__WORK REQUEST__.
What is the number of lines in the data below that hold the word "screenshot"? Give nothing beyond that number.

__STORED DATA__.
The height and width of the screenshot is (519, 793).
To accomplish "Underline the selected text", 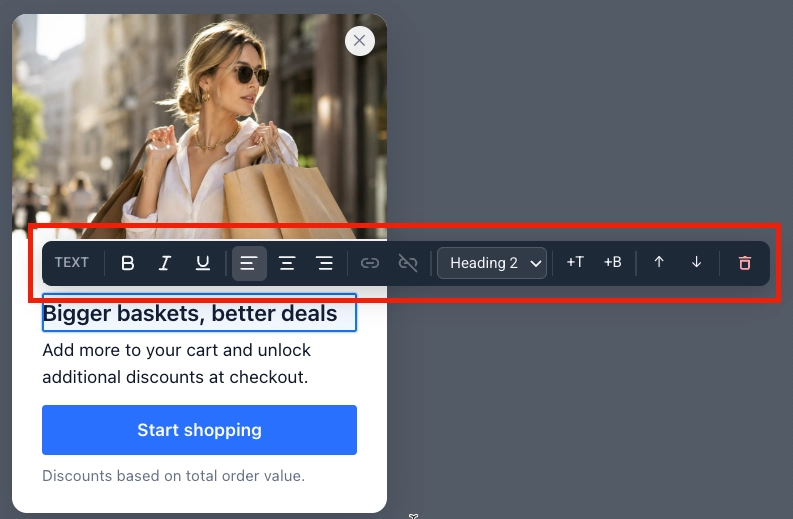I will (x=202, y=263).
--
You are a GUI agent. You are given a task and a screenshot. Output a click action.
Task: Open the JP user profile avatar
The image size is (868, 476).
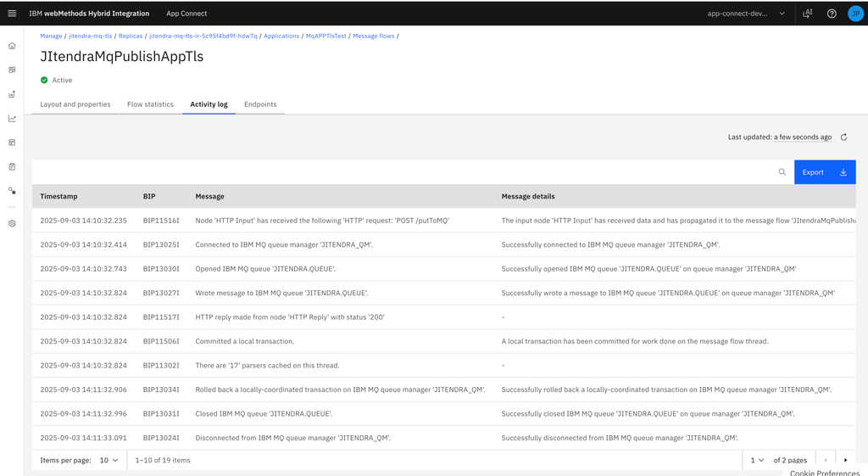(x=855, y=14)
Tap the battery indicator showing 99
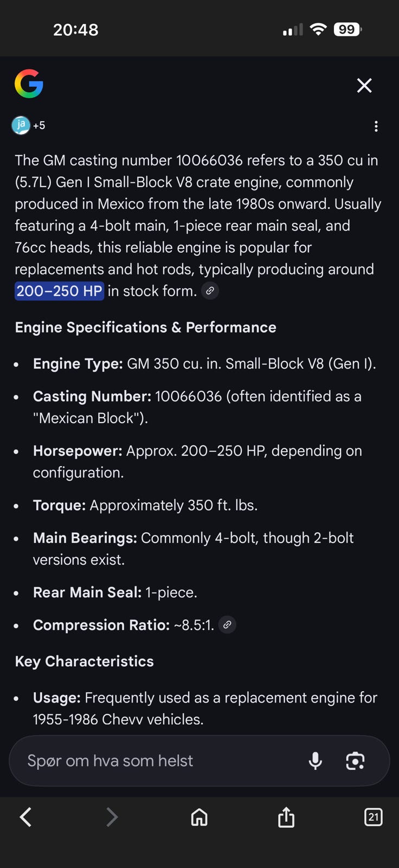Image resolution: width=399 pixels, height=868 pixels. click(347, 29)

__ANSWER BELOW__.
2